DAVID BEVAN: Okay, now you're very busy, and we appreciate the time you've given us this morning. What about this other issue? That is the housing package? The Government put up a housing package. It involved setting aside billions of dollars and the interest from that would be used to fund social housing around the country. The Greens have, as I basically understand their position, they've said, well, rather than putting money into a fund which would play the stock market to provide funding for social housing, how about you just give money to social housing and a lot more than you are planning? Now, they have got together with the Coalition and they've blocked your package. Anthony Albanese, the Prime Minister, your leader, has said, I'm going to reintroduce this measure. That gives me a double dissolution election trigger. How serious are you about that?

AMANDA RISHWORTH: Well, this isn't about a double dissolution election trigger. This is about bringing back and giving the Coalition and the Greens the opportunity to vote for this measure. This measure is the measure we took to the election. It's a measure that is really important and complements our many other housing initiatives. As your listeners might recall, we have recently announced an extra $2 billion to the states and territories to help immediately fix up some social housing and bring more social housing online. But this is an important long term measure because what it does is it provides an investment fund that allows for investment in housing on an ongoing basis. This is a really important fund because it's not just about social housing, it is also about affordable housing. Quite frankly, it seems like the Greens and the Coalition, for different reasons, are playing politics with this. It really is time for them to reconsider their position and look at this measure in a serious way. And we did take it to the election, David, and it was endorsed by the Australian people.

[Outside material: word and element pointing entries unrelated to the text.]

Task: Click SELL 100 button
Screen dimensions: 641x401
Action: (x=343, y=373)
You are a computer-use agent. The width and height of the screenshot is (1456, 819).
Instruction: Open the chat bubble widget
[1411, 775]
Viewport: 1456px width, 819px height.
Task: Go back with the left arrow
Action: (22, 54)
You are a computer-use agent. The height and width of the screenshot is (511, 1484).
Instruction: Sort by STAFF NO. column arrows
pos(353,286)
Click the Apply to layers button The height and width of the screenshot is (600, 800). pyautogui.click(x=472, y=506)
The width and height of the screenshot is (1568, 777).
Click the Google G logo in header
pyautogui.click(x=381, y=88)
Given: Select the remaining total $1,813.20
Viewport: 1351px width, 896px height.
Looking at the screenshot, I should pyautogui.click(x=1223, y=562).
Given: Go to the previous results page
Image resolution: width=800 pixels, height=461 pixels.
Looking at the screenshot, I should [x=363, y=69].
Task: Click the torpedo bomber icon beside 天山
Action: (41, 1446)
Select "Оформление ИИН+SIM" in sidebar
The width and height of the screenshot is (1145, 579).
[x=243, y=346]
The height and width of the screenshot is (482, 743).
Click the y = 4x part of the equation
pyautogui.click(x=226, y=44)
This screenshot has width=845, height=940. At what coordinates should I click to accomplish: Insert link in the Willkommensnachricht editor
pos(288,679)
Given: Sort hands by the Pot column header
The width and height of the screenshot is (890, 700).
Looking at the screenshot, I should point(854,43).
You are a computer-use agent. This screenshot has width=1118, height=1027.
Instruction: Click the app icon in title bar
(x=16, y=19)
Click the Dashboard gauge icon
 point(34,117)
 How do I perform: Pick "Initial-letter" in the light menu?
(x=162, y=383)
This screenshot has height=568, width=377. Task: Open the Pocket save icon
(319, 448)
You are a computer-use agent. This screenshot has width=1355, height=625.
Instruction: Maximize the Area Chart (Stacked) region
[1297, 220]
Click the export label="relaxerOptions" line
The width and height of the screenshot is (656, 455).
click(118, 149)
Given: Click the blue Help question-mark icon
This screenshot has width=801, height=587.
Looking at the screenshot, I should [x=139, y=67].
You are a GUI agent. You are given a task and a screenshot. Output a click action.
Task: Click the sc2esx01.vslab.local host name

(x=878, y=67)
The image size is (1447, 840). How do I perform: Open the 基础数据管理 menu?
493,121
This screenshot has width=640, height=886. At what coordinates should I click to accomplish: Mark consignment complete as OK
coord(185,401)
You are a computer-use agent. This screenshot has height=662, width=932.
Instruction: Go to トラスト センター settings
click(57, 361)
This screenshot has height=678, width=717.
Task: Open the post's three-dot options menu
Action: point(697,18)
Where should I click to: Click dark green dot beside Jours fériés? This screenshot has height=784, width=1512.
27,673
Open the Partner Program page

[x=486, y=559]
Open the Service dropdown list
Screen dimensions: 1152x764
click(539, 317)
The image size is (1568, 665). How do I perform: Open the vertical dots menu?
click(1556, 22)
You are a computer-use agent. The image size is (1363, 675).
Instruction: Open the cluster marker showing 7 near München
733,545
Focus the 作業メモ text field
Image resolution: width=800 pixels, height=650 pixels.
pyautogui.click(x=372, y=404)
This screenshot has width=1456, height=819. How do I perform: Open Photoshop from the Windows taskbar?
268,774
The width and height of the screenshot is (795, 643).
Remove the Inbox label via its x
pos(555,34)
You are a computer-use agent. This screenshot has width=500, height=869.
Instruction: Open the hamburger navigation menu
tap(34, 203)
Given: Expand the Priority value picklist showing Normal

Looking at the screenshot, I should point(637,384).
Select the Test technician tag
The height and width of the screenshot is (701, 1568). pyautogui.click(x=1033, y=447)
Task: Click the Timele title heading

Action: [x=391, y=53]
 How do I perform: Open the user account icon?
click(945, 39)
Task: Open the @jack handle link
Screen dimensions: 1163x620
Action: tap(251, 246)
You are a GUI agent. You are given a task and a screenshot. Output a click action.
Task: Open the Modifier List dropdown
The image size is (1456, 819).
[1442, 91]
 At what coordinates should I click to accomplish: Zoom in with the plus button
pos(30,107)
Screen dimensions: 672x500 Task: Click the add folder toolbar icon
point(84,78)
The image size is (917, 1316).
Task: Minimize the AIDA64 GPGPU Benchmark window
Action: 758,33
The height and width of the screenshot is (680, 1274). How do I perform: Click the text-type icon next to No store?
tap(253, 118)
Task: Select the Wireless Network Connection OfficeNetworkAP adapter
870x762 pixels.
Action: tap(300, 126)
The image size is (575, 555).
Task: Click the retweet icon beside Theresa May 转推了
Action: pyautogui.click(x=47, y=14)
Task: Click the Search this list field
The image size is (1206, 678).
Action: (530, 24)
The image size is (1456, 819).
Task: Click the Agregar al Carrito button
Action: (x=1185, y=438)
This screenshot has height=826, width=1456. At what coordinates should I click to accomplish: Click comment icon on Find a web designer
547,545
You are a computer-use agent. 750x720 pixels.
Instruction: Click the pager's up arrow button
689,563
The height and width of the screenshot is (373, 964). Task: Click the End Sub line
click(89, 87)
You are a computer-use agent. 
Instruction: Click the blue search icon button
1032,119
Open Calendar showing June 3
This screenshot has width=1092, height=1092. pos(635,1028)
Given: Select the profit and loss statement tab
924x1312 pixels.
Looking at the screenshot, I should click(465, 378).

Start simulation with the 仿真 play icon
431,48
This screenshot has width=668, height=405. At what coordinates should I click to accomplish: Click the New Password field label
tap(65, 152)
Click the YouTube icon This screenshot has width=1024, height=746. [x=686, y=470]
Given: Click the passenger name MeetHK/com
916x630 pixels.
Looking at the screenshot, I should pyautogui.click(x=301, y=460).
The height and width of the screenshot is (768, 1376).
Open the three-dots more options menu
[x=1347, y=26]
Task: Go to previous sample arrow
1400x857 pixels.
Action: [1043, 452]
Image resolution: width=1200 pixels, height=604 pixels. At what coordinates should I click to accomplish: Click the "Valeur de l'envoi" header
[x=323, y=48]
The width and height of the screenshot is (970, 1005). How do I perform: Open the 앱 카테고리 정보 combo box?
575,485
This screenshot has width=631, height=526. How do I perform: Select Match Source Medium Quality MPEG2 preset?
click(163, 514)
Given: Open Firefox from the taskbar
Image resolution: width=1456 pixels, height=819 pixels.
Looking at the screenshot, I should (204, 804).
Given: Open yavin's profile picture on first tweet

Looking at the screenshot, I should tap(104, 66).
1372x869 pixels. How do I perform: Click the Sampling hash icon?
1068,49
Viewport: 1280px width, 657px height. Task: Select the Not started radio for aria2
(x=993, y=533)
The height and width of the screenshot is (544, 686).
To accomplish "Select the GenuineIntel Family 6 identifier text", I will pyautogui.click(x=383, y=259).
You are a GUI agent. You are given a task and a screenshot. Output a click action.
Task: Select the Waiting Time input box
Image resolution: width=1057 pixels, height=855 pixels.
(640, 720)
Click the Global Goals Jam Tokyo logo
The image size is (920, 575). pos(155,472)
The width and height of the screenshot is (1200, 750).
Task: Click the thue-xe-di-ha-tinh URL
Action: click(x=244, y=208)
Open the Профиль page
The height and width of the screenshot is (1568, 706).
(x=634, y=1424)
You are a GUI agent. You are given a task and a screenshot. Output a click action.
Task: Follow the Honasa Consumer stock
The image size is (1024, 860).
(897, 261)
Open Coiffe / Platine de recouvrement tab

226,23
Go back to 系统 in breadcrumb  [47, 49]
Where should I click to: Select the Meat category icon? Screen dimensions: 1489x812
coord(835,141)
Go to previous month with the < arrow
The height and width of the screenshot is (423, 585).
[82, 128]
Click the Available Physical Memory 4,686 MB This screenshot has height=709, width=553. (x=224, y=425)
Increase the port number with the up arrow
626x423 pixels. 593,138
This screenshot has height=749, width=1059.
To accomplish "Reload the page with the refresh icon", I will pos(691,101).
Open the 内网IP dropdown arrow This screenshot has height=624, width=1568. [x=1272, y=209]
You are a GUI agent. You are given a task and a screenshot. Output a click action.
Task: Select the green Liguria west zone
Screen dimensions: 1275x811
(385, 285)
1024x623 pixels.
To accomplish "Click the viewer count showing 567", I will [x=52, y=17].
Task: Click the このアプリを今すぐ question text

DAVID BEVAN: Whether it's good policy or bad policy, other people can make that decision. I'm not advocating it one way or the other. But is it smart politics by the Greens?  Because they know that their most fertile ground for votes is inner city young people. They're the ones paying rents and the Green’s measures to put in rent caps, and then after those caps expire, severe restrictions on rent increases that will go down very well there. Do you see this as a political threat?

AMANDA RISHWORTH: In terms of playing politics with it, there's no doubt that the Greens are doing that. It has been well canvassed, things like rent caps are really an issue for states and territory governments and I think people understand that, and people can see through that. What I see is community housing providers working with me saying we need this money to flow to us so that we can start building more homes. There are many community housing organisations which have traditionally looked to the Greens at times, I'm sure, because of the Green's position on community and social housing. They are certainly getting frustrated with the fact that this practical measure, one that can get houses starting to be built on the ground over the next few years, is being blocked by the Greens and the Coalition.

DAVID BEVAN: Amanda Rishworth, Member for Kingston and Minister for Social Services. Thank you for your time on this very busy day.